:: Text segment ::
The market for a large, centrally-located skating rink also includes Greater Cincinnati’s two adult and two youth roller derby teams, which could provide regular rental income to the Cincinnati Recreation Commission if a rink were large enough for a regulation roller derby track. Unlike the banked-track roller derby teams of the 1970s, most teams today can practice and play on almost any flat surface large enough for a taped or painted 75-by-108-foot oval track (8,100+ square feet). Seattle, for example, has painted permanent roller derby lines in their community centers to accommodate their local teams.

As an amateur, skater-owned and -operated team without our own facility, we are in dire need of practice space. The Place is the only local rink with availability for us, and we can only practice there twice a week rather than our preferred three times a week. Warehouse space has become prohibitively expensive. And in 2016, we lost our home of 10 years, the Cincinnati Gardens, when the Port of Greater Cincinnati Development Authority purchased it and demolished it to make way for a manufacturing facility that has yet to materialize. A larger OTR rink could provide us not only with additional practice space but also additional opportunities to teach roller skating and roller derby to the community through classes, boot camps and other events.
:::
:: Excerpted records ::
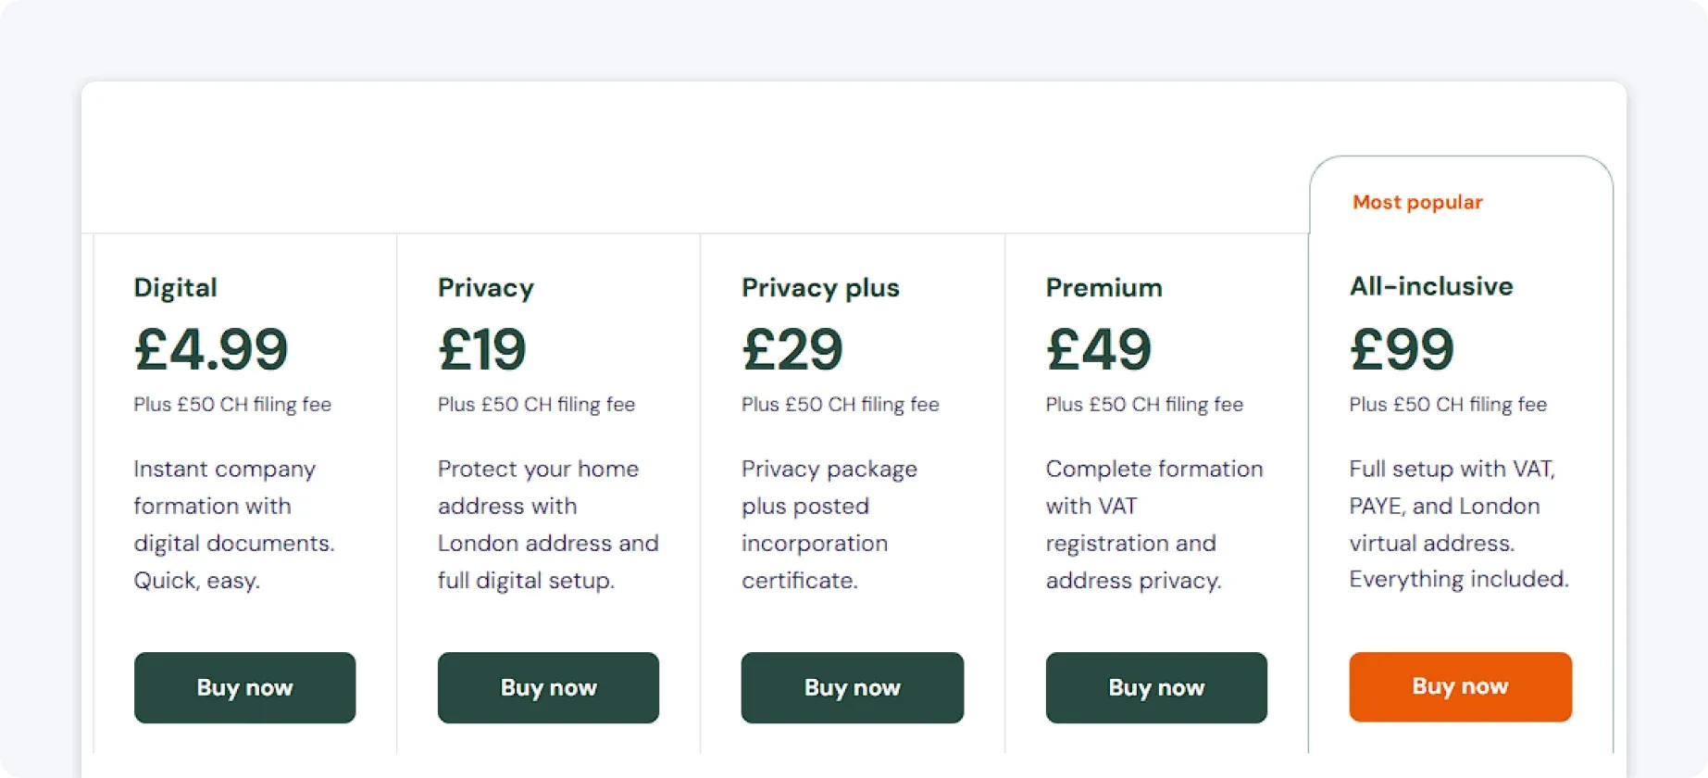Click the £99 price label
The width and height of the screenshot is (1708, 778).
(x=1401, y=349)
:::
:: Excerpted records ::
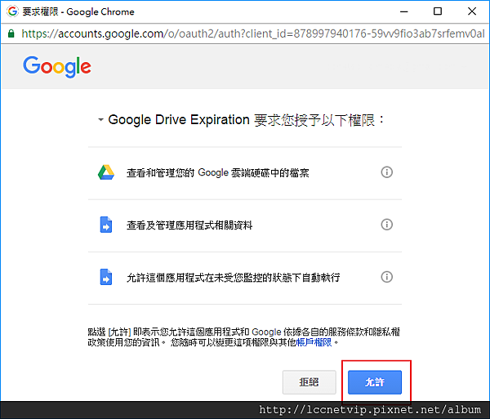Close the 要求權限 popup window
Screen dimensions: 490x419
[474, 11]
:::
### [Instruction 1]
Transcribe the stretch of the roller rink passage from "The market for" through "their local teams.".
### [Instruction 2]
According to the roller rink passage, in what ways could a larger OTR rink let the team teach roller skating and roller derby to the community?
### [Instruction 3]
In the roller rink passage, which body purchased and demolished the Cincinnati Gardens?
Rely only on the roller rink passage for what follows.

### [Task response 1]
The market for a large, centrally-located skating rink also includes Greater Cincinnati’s two adult and two youth roller derby teams, which could provide regular rental income to the Cincinnati Recreation Commission if a rink were large enough for a regulation roller derby track. Unlike the banked-track roller derby teams of the 1970s, most teams today can practice and play on almost any flat surface large enough for a taped or painted 75-by-108-foot oval track (8,100+ square feet). Seattle, for example, has painted permanent roller derby lines in their community centers to accommodate their local teams.

### [Task response 2]
Classes, boot camps, and other events.

### [Task response 3]
The Port of Greater Cincinnati Development Authority.